Bringing together evolution on serpentine and polyploidy: spatiotemporal history of the diploid-tetraploid complex of Knautia arvensis (Dipsacaceae)

Abstract

Polyploidization is one of the leading forces in the evolution of land plants, providing opportunities for instant speciation and rapid gain of evolutionary novelties. Highly selective conditions of serpentine environments act as an important evolutionary trigger that can be involved in various speciation processes. Whereas the significance of both edaphic speciation on serpentine and polyploidy is widely acknowledged in plant evolution, the links between polyploid evolution and serpentine differentiation have not yet been examined. To fill this gap, we investigated the evolutionary history of the perennial herb Knautia arvensis (Dipsacaceae), a diploid-tetraploid complex that exhibits an intriguing pattern of eco-geographic differentiation. Using plastid DNA sequencing and AFLP genotyping of 336 previously cytotyped individuals from 40 populations from central Europe, we unravelled the patterns of genetic variation among the cytotypes and the edaphic types. Diploids showed the highest levels of genetic differentiation, likely as a result of long term persistence of several lineages in ecologically distinct refugia and/or independent immigration. Recurrent polyploidization, recorded in one serpentine island, seems to have opened new possibilities for the local serpentine genotype. Unlike diploids, the serpentine tetraploids were able to escape from the serpentine refugium and spread further; this was also attributable to hybridization with the neighbouring non-serpentine tetraploid lineages. The spatiotemporal history of K. arvensis allows tracing the interplay of polyploid evolution and ecological divergence on serpentine, resulting in a complex evolutionary pattern. Isolated serpentine outcrops can act as evolutionary capacitors, preserving distinct karyological and genetic diversity. The serpentine lineages, however, may not represent evolutionary 'dead-ends' but rather dynamic systems with a potential to further influence the surrounding populations, e.g., via independent polyplodization and hybridization. The complex eco-geographical pattern together with the incidence of both primary and secondary diploid-tetraploid contact zones makes K. arvensis a unique system for addressing general questions of polyploid research.

Figure 1. Ploidy level, genome size and habitat differentiation of the examined populations of Knautia arvensis agg.

Light grey circles – diploids from ‘non-relict’ genome size group, black circles – diploids from ‘relict’ genome size group, squares – tetraploids, white ovals – relict limestone habitats (open pine forests or subalpine grasslands), grey ovals – relict serpentine pine forests; the remaining populations inhabit semiruderal grasslands (ploidy levels according to ref. 31). The map covers the region of eastern part of central Europe, the inset displays the situation in the diploid-tetraploid serpentine area in the Slavkovský les Mts.

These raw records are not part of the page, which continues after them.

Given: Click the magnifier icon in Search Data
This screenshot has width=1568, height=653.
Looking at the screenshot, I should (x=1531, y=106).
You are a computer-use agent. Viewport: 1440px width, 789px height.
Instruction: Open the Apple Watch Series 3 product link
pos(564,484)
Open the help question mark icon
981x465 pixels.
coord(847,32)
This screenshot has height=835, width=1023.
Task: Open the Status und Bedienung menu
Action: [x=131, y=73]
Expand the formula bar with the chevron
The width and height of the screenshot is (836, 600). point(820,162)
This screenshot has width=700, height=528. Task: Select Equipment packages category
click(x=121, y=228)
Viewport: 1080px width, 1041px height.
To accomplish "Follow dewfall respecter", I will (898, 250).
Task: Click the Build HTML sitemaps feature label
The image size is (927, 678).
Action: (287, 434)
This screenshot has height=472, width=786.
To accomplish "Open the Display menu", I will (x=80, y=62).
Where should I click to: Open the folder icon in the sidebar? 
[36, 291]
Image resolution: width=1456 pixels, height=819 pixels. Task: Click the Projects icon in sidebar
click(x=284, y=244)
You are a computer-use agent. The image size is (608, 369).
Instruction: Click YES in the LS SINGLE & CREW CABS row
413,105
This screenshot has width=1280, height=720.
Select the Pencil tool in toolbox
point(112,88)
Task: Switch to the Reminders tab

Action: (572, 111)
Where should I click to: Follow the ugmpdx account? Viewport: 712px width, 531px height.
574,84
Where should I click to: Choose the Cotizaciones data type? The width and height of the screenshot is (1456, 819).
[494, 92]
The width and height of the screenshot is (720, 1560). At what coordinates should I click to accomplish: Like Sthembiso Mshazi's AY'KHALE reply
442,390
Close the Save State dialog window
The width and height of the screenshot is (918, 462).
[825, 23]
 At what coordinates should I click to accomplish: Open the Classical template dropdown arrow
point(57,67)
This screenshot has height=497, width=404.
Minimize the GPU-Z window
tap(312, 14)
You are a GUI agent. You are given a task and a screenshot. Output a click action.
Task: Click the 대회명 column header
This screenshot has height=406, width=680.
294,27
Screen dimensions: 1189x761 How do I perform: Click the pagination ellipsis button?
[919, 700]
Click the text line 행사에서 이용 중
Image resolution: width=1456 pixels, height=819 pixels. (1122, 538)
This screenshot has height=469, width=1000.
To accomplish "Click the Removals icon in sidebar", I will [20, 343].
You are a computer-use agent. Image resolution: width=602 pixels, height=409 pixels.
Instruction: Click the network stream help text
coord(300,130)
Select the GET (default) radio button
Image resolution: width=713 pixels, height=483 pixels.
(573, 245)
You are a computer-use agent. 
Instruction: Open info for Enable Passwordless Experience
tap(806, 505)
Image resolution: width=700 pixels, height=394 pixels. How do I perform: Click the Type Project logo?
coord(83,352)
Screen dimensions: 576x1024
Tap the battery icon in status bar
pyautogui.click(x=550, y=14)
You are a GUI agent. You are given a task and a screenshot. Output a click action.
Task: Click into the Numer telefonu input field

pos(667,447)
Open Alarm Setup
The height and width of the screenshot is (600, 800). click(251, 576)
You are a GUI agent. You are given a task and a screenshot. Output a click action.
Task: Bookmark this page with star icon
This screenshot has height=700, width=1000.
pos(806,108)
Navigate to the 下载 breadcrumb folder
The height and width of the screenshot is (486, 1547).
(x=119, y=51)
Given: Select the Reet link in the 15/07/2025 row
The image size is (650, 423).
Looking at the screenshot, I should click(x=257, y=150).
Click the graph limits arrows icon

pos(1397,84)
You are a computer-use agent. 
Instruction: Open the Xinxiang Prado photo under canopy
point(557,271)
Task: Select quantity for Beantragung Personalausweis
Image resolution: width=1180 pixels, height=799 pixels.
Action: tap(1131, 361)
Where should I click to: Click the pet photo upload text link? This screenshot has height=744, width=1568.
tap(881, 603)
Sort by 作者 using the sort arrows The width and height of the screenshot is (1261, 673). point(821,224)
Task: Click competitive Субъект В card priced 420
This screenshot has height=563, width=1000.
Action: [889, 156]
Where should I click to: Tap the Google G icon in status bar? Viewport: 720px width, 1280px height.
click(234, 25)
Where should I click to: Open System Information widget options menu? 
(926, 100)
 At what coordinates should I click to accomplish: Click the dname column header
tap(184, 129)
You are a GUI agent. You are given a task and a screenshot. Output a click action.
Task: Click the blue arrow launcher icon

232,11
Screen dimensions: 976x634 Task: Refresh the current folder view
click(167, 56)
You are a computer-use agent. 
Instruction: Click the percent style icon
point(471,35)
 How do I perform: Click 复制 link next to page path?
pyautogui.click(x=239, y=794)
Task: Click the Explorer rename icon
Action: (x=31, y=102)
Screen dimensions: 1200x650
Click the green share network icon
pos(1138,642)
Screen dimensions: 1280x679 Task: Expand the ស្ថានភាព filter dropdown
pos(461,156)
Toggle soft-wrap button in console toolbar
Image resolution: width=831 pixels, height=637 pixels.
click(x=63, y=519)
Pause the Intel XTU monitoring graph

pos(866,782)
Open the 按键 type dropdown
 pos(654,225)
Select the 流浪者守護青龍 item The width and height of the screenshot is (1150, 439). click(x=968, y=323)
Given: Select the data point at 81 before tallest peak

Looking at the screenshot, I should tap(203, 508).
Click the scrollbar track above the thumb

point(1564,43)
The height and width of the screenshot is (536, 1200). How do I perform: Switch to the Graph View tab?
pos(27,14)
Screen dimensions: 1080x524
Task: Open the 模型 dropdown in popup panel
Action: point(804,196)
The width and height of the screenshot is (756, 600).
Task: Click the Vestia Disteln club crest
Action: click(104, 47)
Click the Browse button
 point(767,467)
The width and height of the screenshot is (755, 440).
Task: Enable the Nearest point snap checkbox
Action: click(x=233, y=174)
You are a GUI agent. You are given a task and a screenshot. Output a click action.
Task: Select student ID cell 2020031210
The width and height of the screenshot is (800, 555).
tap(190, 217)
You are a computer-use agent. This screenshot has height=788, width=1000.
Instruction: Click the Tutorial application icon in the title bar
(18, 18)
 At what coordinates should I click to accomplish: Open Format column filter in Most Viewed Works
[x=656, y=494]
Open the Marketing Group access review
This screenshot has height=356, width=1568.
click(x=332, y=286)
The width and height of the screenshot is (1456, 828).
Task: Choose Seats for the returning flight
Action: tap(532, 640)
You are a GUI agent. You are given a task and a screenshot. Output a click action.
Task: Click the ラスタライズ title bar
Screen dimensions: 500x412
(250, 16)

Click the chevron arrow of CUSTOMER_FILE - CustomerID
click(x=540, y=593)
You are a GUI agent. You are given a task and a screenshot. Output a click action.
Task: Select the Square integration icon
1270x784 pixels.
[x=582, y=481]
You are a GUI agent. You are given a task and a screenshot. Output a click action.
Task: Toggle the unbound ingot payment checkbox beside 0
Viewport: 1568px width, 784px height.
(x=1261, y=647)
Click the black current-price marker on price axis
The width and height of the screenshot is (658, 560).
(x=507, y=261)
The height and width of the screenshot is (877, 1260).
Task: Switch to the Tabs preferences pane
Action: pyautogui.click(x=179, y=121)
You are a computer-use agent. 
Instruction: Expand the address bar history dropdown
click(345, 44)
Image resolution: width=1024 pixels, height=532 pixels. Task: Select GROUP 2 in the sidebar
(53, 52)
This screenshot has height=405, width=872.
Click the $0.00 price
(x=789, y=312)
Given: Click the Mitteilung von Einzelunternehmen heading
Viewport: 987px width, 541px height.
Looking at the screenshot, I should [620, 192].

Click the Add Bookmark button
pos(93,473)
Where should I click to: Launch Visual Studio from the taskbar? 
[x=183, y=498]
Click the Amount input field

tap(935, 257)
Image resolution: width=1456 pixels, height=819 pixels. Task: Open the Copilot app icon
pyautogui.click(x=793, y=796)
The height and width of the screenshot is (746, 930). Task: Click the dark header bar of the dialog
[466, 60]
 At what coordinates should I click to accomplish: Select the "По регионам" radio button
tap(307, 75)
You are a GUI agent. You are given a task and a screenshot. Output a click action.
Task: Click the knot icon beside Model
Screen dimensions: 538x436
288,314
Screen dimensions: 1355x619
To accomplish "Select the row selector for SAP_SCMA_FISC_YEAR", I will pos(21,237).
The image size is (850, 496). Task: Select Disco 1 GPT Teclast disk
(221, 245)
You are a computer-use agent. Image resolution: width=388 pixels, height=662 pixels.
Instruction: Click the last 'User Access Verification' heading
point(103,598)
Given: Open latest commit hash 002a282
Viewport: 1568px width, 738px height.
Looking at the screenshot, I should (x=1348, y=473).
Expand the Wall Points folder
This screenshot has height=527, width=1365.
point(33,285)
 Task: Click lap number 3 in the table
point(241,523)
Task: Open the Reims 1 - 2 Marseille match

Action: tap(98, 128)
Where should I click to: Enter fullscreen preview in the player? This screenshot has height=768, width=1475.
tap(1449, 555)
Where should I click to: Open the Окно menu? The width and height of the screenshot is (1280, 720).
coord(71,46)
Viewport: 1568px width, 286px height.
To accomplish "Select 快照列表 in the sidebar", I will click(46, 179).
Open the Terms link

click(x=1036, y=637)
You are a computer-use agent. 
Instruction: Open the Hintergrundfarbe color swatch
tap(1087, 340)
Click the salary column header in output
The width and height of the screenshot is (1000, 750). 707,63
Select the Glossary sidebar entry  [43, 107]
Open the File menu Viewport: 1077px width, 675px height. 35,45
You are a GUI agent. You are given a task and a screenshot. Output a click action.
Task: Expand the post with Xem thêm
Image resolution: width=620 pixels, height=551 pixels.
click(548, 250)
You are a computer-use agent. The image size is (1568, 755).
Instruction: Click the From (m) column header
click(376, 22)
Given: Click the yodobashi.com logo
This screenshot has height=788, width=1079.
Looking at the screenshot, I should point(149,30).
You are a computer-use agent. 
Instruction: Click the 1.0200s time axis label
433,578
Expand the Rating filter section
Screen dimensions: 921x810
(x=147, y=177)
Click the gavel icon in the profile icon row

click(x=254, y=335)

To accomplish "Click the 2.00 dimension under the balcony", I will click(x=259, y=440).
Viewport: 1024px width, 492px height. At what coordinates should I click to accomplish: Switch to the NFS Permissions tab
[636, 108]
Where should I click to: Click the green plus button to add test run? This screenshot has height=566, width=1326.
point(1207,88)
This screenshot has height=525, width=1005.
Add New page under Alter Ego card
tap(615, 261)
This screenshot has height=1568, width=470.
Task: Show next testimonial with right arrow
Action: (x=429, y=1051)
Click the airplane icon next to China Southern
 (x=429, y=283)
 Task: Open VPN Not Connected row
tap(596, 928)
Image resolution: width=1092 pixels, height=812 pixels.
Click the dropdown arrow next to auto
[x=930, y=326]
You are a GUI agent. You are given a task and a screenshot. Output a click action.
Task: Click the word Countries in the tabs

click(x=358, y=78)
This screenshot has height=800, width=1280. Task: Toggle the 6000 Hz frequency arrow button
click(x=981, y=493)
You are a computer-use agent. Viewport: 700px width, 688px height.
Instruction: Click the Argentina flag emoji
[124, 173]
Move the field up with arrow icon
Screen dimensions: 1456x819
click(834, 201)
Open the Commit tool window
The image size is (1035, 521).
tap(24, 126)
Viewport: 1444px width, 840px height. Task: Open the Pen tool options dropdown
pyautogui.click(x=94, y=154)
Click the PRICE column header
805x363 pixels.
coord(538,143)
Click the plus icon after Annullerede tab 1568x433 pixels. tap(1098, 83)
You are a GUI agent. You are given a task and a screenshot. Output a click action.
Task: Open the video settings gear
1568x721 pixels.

Figure 2. Phylogeographical grouping of 40 analyzed populations of Knautia arvensis agg. in central Europe.

Grouping is according to the nonhierarchical K-means clustering of AFLP phenotypes. Pie charts represent the proportion of individuals belonging to each of the seven detected groups (K1–K7). The size of the pie chart reflects the sample size. The inset displays the situation in the Slavkovský les serpentine area. White ovals denote populations from relict limestone habitats (open pine forests or subalpine grasslands), grey ovals populations from relict serpentine pine forests. Note the presence of several relict diploid populations in the western part of the area (P03, P04, and P05) with the genetic composition highly similar to the surrounding tetraploids. The distribution of chloroplast haplotypes is indicated (A–M).

Figure 3. Principal coordinate analysis based on Jaccard similarity among AFLP multilocus phenotypes of Knautia arvensis agg.

(a) entire data set; (b) excluding the most divergent group K1 (i.e., non-relict diploids). The different colours represent the groups identified by nonhierarchical K-means clustering (same as in Fig. 2). The centroid of each group and its connection with other points are displayed as well as an ellipse reflecting the variance of the group and the covariance on the axes.

Figure 4. Network of 13 plastid DNA haplotypes found within 77 examined individuals of Knautia arvensis agg.

The size of the circles is proportional to the number of individuals, while their shading indicates the ploidy level and monoploid genome size of the samples (black – relict 2× only, dark grey – relict 2×+4×, light grey – all 2×+4×, white – unique for a single non-relict 2× – haplotypes J and M – or 4× – haplotypes C and K – population). The double line indicates an insertion-deletion. For more detailed information, see Table 1.

Figure 5. Serpentine outcrop covered by open pine forest near Borovsko, central Czech Republic

(A.) This locality probably served as a Holocene refugium for several rare plant taxa. Morphologically distinct ‘relict diploid’ cytotype of Knautia arvensis (B, population P02 in this study) also occurs at this site.